§ **SET EXERCISE**: Rewrite the data below, replacing "computer-use agent" with "desktop automation agent" and leaving everything else unchanged.

§ **LISTED RECORDS**:
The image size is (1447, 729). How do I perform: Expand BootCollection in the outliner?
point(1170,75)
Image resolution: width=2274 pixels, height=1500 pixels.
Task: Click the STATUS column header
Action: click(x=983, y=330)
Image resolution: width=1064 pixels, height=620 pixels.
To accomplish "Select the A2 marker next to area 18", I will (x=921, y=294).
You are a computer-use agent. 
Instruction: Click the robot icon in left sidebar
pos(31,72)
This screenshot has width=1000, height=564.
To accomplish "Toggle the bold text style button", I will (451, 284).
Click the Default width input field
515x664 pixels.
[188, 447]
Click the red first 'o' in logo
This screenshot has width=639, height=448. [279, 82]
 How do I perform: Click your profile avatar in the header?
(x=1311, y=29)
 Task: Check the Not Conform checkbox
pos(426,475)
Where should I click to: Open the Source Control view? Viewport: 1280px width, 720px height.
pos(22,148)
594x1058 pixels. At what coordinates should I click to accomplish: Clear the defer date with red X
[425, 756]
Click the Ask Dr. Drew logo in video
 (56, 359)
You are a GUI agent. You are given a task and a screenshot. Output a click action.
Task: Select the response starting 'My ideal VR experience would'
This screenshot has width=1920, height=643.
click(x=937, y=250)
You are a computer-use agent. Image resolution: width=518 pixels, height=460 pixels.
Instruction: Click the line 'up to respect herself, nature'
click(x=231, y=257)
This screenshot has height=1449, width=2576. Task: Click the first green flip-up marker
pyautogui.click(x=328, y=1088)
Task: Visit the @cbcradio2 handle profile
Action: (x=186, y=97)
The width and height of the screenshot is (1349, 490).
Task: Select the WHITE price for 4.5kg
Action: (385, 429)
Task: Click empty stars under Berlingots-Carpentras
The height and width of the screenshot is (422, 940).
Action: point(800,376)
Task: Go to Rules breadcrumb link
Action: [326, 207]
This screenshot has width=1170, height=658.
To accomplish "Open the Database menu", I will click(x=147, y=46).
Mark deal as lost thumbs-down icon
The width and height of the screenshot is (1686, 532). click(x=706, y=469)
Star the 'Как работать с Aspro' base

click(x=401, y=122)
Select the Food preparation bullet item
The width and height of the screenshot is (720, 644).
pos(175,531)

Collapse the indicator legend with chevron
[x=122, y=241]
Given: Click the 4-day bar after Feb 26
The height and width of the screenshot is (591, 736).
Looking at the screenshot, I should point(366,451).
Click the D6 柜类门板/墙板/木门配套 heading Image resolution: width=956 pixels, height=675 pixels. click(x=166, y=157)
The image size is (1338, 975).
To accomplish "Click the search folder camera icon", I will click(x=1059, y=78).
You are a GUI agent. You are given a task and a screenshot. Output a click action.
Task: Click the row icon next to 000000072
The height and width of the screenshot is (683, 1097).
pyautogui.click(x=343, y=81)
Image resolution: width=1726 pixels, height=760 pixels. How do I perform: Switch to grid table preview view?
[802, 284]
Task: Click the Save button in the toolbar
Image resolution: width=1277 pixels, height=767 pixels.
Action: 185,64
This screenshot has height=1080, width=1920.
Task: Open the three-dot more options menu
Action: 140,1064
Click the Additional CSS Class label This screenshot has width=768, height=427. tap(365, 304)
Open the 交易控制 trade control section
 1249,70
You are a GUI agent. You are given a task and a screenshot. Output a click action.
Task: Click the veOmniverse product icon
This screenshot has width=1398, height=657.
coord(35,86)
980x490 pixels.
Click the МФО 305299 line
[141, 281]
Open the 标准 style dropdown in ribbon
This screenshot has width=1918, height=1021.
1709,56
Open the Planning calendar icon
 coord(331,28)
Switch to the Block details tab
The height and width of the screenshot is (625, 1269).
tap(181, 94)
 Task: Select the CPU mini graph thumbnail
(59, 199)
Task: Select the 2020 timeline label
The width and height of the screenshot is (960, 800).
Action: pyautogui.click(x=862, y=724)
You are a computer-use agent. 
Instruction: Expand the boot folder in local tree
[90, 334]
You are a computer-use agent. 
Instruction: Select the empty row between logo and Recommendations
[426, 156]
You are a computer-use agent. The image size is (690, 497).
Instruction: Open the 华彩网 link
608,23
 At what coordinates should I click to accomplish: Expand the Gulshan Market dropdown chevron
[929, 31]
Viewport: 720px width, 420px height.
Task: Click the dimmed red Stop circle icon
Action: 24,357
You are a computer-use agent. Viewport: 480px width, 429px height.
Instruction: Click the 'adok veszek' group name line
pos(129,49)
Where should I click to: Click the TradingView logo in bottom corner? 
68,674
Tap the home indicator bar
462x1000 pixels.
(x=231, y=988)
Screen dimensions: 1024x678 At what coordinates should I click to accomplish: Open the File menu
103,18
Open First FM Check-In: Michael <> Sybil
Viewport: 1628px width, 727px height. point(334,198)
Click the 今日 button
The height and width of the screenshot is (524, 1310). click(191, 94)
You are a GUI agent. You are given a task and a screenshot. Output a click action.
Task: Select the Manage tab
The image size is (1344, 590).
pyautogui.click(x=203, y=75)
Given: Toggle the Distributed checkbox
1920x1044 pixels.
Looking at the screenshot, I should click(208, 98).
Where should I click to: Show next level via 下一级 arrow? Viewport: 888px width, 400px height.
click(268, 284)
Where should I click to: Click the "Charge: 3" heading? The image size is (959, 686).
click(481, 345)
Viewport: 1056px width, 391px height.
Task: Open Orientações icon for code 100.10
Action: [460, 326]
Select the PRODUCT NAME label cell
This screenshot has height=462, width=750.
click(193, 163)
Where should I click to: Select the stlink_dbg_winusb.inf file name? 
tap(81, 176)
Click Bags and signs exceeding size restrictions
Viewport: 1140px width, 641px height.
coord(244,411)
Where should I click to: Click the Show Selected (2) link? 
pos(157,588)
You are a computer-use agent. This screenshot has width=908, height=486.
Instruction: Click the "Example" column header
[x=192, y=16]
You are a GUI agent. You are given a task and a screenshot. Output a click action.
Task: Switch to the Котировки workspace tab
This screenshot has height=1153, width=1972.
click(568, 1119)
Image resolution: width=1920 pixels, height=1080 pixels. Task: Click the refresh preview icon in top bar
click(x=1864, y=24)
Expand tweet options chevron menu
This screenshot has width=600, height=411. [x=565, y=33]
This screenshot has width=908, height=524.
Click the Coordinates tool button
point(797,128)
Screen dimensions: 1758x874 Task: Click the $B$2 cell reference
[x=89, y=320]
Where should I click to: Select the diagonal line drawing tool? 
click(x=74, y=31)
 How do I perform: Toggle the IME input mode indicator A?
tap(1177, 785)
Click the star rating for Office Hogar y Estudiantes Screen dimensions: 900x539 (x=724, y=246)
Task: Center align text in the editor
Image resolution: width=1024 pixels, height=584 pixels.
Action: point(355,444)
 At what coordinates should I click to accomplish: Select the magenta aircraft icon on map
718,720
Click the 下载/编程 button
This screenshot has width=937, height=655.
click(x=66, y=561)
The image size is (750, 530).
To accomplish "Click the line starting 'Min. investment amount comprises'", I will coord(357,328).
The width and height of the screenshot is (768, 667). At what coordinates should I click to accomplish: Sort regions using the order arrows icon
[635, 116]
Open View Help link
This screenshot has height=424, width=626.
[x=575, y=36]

§ **FINAL RESULT**:
The image size is (1447, 729). How do I perform: Expand BootCollection in the outliner?
point(1170,75)
Image resolution: width=2274 pixels, height=1500 pixels.
Task: Click the STATUS column header
Action: click(x=983, y=330)
Image resolution: width=1064 pixels, height=620 pixels.
To accomplish "Select the A2 marker next to area 18", I will (x=921, y=294).
You are a desktop automation agent. 
Instruction: Click the robot icon in left sidebar
pos(31,72)
This screenshot has width=1000, height=564.
To accomplish "Toggle the bold text style button", I will (451, 284).
Click the Default width input field
515x664 pixels.
[188, 447]
Click the red first 'o' in logo
This screenshot has width=639, height=448. [279, 82]
 How do I perform: Click your profile avatar in the header?
(x=1311, y=29)
 Task: Check the Not Conform checkbox
pos(426,475)
Where should I click to: Open the Source Control view? Viewport: 1280px width, 720px height.
pos(22,148)
594x1058 pixels. At what coordinates should I click to accomplish: Clear the defer date with red X
[425, 756]
Click the Ask Dr. Drew logo in video
 (56, 359)
You are a GUI agent. You are given a task and a screenshot. Output a click action.
Task: Select the response starting 'My ideal VR experience would'
This screenshot has width=1920, height=643.
click(x=937, y=250)
You are a desktop automation agent. Image resolution: width=518 pixels, height=460 pixels.
Instruction: Click the line 'up to respect herself, nature'
click(x=231, y=257)
This screenshot has height=1449, width=2576. Task: Click the first green flip-up marker
pyautogui.click(x=328, y=1088)
Task: Visit the @cbcradio2 handle profile
Action: (x=186, y=97)
The width and height of the screenshot is (1349, 490).
Task: Select the WHITE price for 4.5kg
Action: (385, 429)
Task: Click empty stars under Berlingots-Carpentras
The height and width of the screenshot is (422, 940).
Action: point(800,376)
Task: Go to Rules breadcrumb link
Action: [326, 207]
This screenshot has width=1170, height=658.
To accomplish "Open the Database menu", I will click(x=147, y=46).
Mark deal as lost thumbs-down icon
The width and height of the screenshot is (1686, 532). click(x=706, y=469)
Star the 'Как работать с Aspro' base

click(x=401, y=122)
Select the Food preparation bullet item
The width and height of the screenshot is (720, 644).
pos(175,531)

Collapse the indicator legend with chevron
[x=122, y=241]
Given: Click the 4-day bar after Feb 26
The height and width of the screenshot is (591, 736).
Looking at the screenshot, I should point(366,451).
Click the D6 柜类门板/墙板/木门配套 heading Image resolution: width=956 pixels, height=675 pixels. click(x=166, y=157)
The image size is (1338, 975).
To accomplish "Click the search folder camera icon", I will click(x=1059, y=78).
You are a GUI agent. You are given a task and a screenshot. Output a click action.
Task: Click the row icon next to 000000072
The height and width of the screenshot is (683, 1097).
pyautogui.click(x=343, y=81)
Image resolution: width=1726 pixels, height=760 pixels. How do I perform: Switch to grid table preview view?
[802, 284]
Task: Click the Save button in the toolbar
Image resolution: width=1277 pixels, height=767 pixels.
Action: 185,64
This screenshot has height=1080, width=1920.
Task: Open the three-dot more options menu
Action: 140,1064
Click the Additional CSS Class label This screenshot has width=768, height=427. tap(365, 304)
Open the 交易控制 trade control section
 1249,70
You are a GUI agent. You are given a task and a screenshot. Output a click action.
Task: Click the veOmniverse product icon
This screenshot has width=1398, height=657.
coord(35,86)
980x490 pixels.
Click the МФО 305299 line
[141, 281]
Open the 标准 style dropdown in ribbon
This screenshot has width=1918, height=1021.
1709,56
Open the Planning calendar icon
 coord(331,28)
Switch to the Block details tab
The height and width of the screenshot is (625, 1269).
tap(181, 94)
 Task: Select the CPU mini graph thumbnail
(59, 199)
Task: Select the 2020 timeline label
The width and height of the screenshot is (960, 800).
Action: pyautogui.click(x=862, y=724)
You are a desktop automation agent. 
Instruction: Expand the boot folder in local tree
[90, 334]
You are a desktop automation agent. 
Instruction: Select the empty row between logo and Recommendations
[426, 156]
You are a desktop automation agent. The image size is (690, 497).
Instruction: Open the 华彩网 link
608,23
 At what coordinates should I click to accomplish: Expand the Gulshan Market dropdown chevron
[929, 31]
Viewport: 720px width, 420px height.
Task: Click the dimmed red Stop circle icon
Action: 24,357
You are a desktop automation agent. Viewport: 480px width, 429px height.
Instruction: Click the 'adok veszek' group name line
pos(129,49)
Where should I click to: Click the TradingView logo in bottom corner? 
68,674
Tap the home indicator bar
462x1000 pixels.
(x=231, y=988)
Screen dimensions: 1024x678 At what coordinates should I click to accomplish: Open the File menu
103,18
Open First FM Check-In: Michael <> Sybil
Viewport: 1628px width, 727px height. point(334,198)
Click the 今日 button
The height and width of the screenshot is (524, 1310). click(191, 94)
You are a GUI agent. You are given a task and a screenshot. Output a click action.
Task: Select the Manage tab
The image size is (1344, 590).
pyautogui.click(x=203, y=75)
Given: Toggle the Distributed checkbox
1920x1044 pixels.
Looking at the screenshot, I should click(208, 98).
Where should I click to: Show next level via 下一级 arrow? Viewport: 888px width, 400px height.
click(268, 284)
Where should I click to: Click the "Charge: 3" heading? The image size is (959, 686).
click(481, 345)
Viewport: 1056px width, 391px height.
Task: Open Orientações icon for code 100.10
Action: [460, 326]
Select the PRODUCT NAME label cell
This screenshot has height=462, width=750.
click(193, 163)
Where should I click to: Select the stlink_dbg_winusb.inf file name? 
tap(81, 176)
Click Bags and signs exceeding size restrictions
Viewport: 1140px width, 641px height.
coord(244,411)
Where should I click to: Click the Show Selected (2) link? 
pos(157,588)
You are a desktop automation agent. This screenshot has width=908, height=486.
Instruction: Click the "Example" column header
[x=192, y=16]
You are a GUI agent. You are given a task and a screenshot. Output a click action.
Task: Switch to the Котировки workspace tab
This screenshot has height=1153, width=1972.
click(568, 1119)
Image resolution: width=1920 pixels, height=1080 pixels. Task: Click the refresh preview icon in top bar
click(x=1864, y=24)
Expand tweet options chevron menu
This screenshot has width=600, height=411. [x=565, y=33]
This screenshot has width=908, height=524.
Click the Coordinates tool button
point(797,128)
Screen dimensions: 1758x874 Task: Click the $B$2 cell reference
[x=89, y=320]
Where should I click to: Select the diagonal line drawing tool? 
click(x=74, y=31)
 How do I perform: Toggle the IME input mode indicator A?
tap(1177, 785)
Click the star rating for Office Hogar y Estudiantes Screen dimensions: 900x539 (x=724, y=246)
Task: Center align text in the editor
Image resolution: width=1024 pixels, height=584 pixels.
Action: point(355,444)
 At what coordinates should I click to accomplish: Select the magenta aircraft icon on map
718,720
Click the 下载/编程 button
This screenshot has width=937, height=655.
click(x=66, y=561)
The image size is (750, 530).
To accomplish "Click the line starting 'Min. investment amount comprises'", I will coord(357,328).
The width and height of the screenshot is (768, 667). At what coordinates should I click to accomplish: Sort regions using the order arrows icon
[635, 116]
Open View Help link
This screenshot has height=424, width=626.
[x=575, y=36]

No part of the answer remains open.